→ JOB A
From the Manifold documentation text, reproduce verbatim the passage that starts with the words "Constructs a level-set" and ends with the words "of the grid.".

→ SUPPLIED TEXT
Manifold Sphere ( double radius, int circularSegments = 0 )

static

Constructs a geodesic sphere of a given radius.

Parameters

radius	Radius of the sphere. Must be positive.
circularSegments	Number of segments along its diameter. This number will always be rounded up to the nearest factor of four, as this sphere is constructed by refining an octahedron. This means there are a circle of vertices on all three of the axis planes. Default is calculated by the static Defaults.

LevelSet()

Manifold LevelSet ( std::function< double(vec3)> sdf, Box bounds, double edgeLength, double level = 0, double tolerance = -1, bool canParallel = true )

static

Constructs a level-set manifold from the input Signed-Distance Function (SDF). This uses a form of Marching Tetrahedra (akin to Marching Cubes, but better for manifoldness). Instead of using a cubic grid, it uses a body-centered cubic grid (two shifted cubic grids). These grid points are snapped to the surface where possible to keep short edges from forming.

Parameters

sdf	The signed-distance functor, containing this function signature: double operator()(vec3 point), which returns the signed distance of a given point in R^3. Positive values are inside, negative outside. There is no requirement that the function be a true distance, or even continuous.
bounds	An axis-aligned box that defines the extent of the grid.
edgeLength	Approximate maximum edge length of the triangles in the final result. This affects grid spacing, and hence has a strong effect on performance.
level	Extract the surface at this value of your sdf; defaults to zero. You can inset your mesh by using a positive value, or outset it with a negative value.
tolerance	Ensure each vertex is within this distance of the true surface. Defaults to -1, which will return the interpolated crossing-point based on the two nearest grid points. Small positive values will require more sdf evaluations per output vertex.
canParallel	Parallel policies violate will crash language runtimes with runtime locks that expect to not be called back by unregistered threads. This allows bindings use LevelSet despite being compiled with MANIFOLD_PAR active.

Slice()

Polygons Slice

(

double

height = 0

)

→ SUPPLIED RECORDS

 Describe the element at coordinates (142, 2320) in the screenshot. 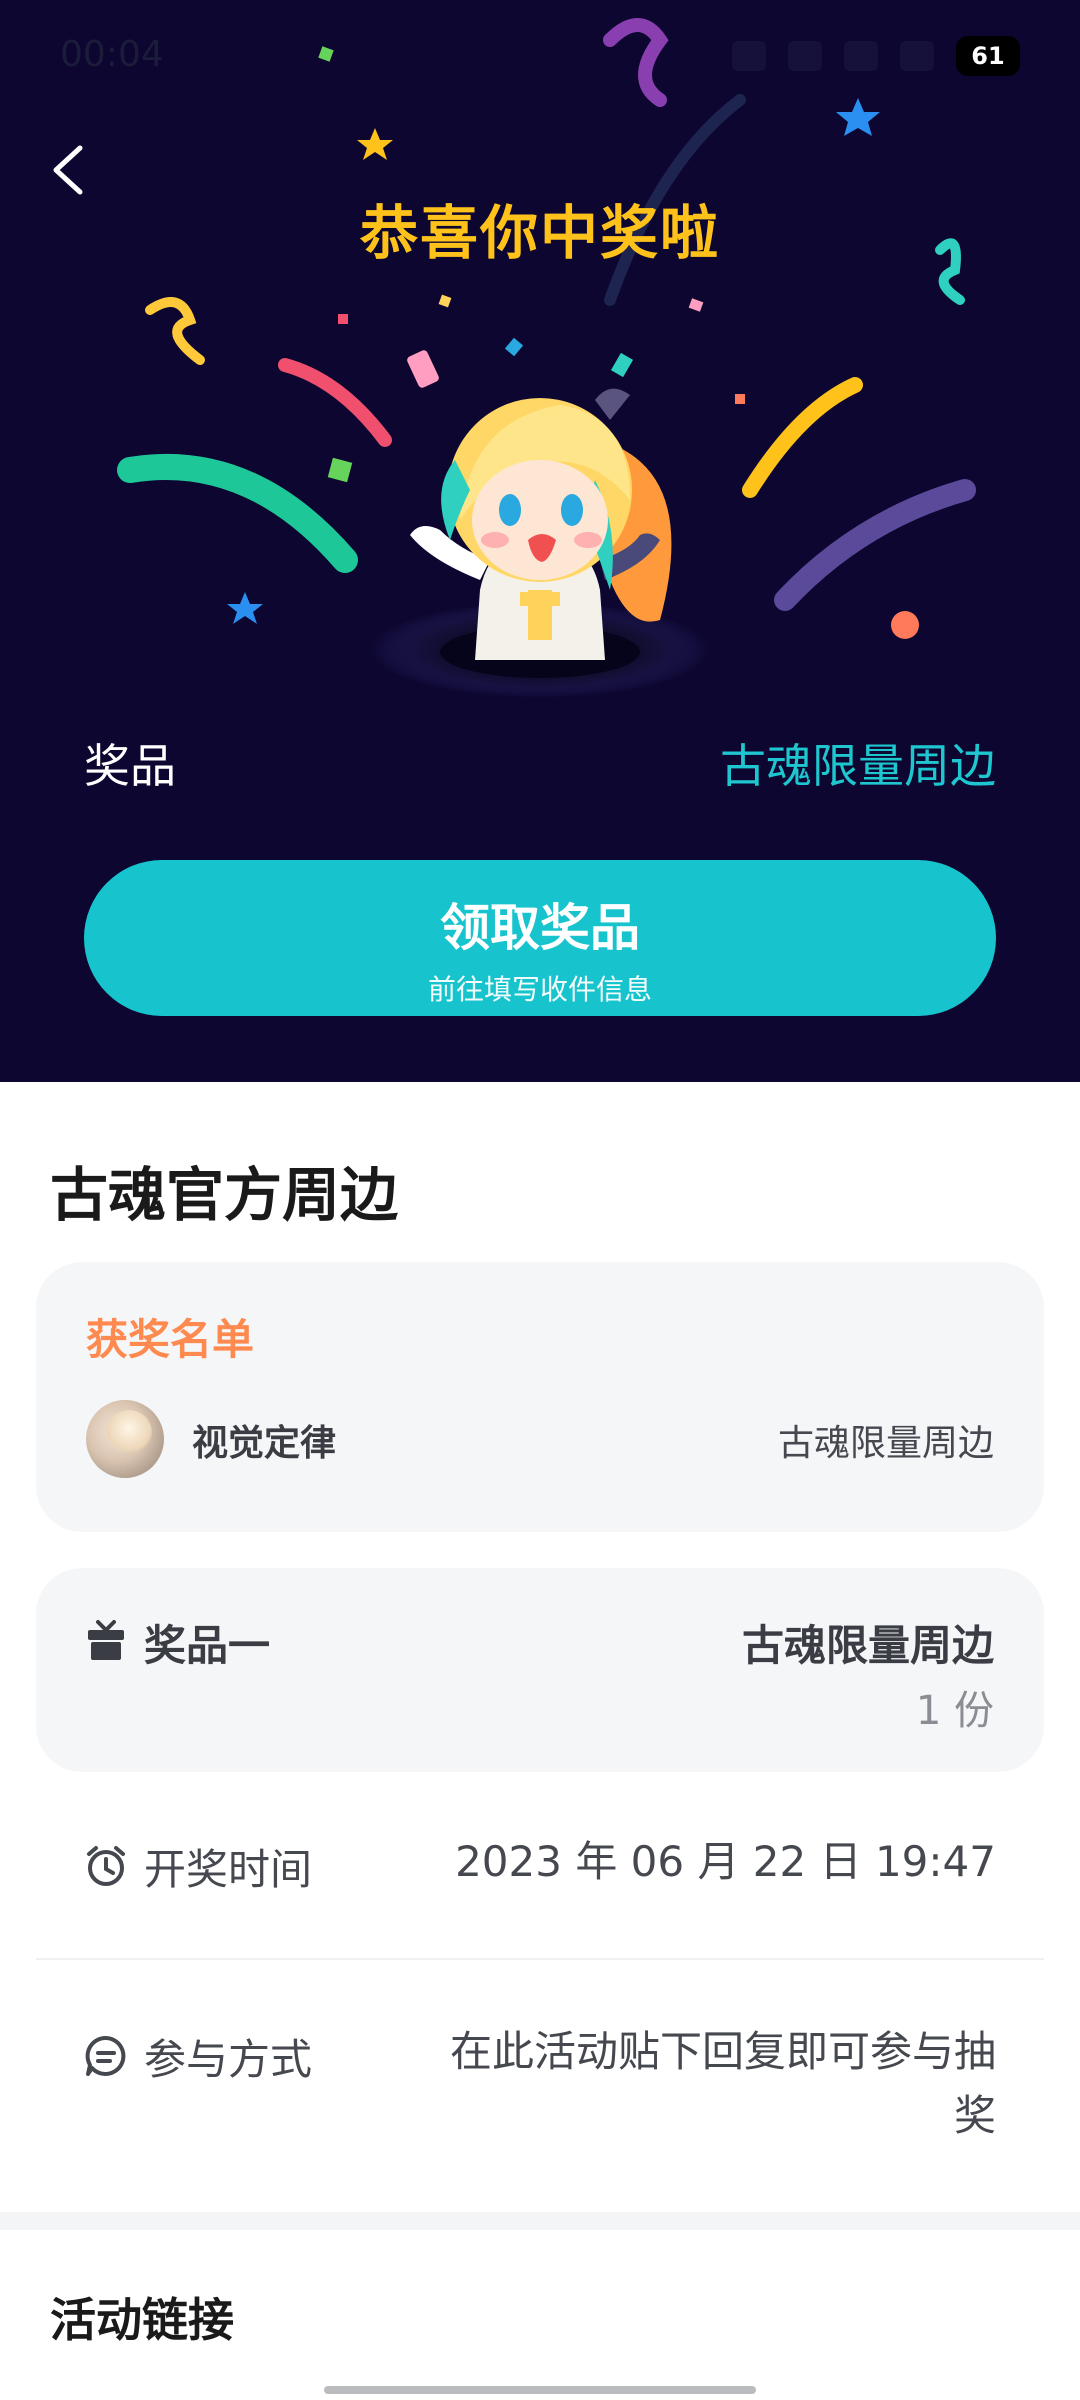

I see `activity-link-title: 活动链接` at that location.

---

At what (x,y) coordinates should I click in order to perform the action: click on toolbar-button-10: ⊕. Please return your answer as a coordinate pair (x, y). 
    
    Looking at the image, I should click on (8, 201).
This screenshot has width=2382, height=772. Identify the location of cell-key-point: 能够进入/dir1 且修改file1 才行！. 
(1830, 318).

* * *

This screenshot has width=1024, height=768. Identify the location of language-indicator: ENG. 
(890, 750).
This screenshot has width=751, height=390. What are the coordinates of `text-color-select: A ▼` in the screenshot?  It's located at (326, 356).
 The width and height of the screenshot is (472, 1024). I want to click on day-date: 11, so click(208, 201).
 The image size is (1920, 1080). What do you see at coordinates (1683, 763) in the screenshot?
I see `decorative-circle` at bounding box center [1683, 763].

→ JOB B
In the records, take the part that starts with the line containing "Describe the element" and ends with the line containing "at that location.", and render those lines as a JSON list of strings, one string per line, with blank lines omitted. Leave the pictures out.

→ RESPONSE A
Constructs a level-set manifold from the input Signed-Distance Function (SDF). This uses a form of Marching Tetrahedra (akin to Marching Cubes, but better for manifoldness). Instead of using a cubic grid, it uses a body-centered cubic grid (two shifted cubic grids). These grid points are snapped to the surface where possible to keep short edges from forming.

Parameters

sdf	The signed-distance functor, containing this function signature: double operator()(vec3 point), which returns the signed distance of a given point in R^3. Positive values are inside, negative outside. There is no requirement that the function be a true distance, or even continuous.
bounds	An axis-aligned box that defines the extent of the grid.

→ RESPONSE B
[
  " Describe the element at coordinates (142, 2320) in the screenshot. ",
  "I see `activity-link-title: 活动链接` at that location."
]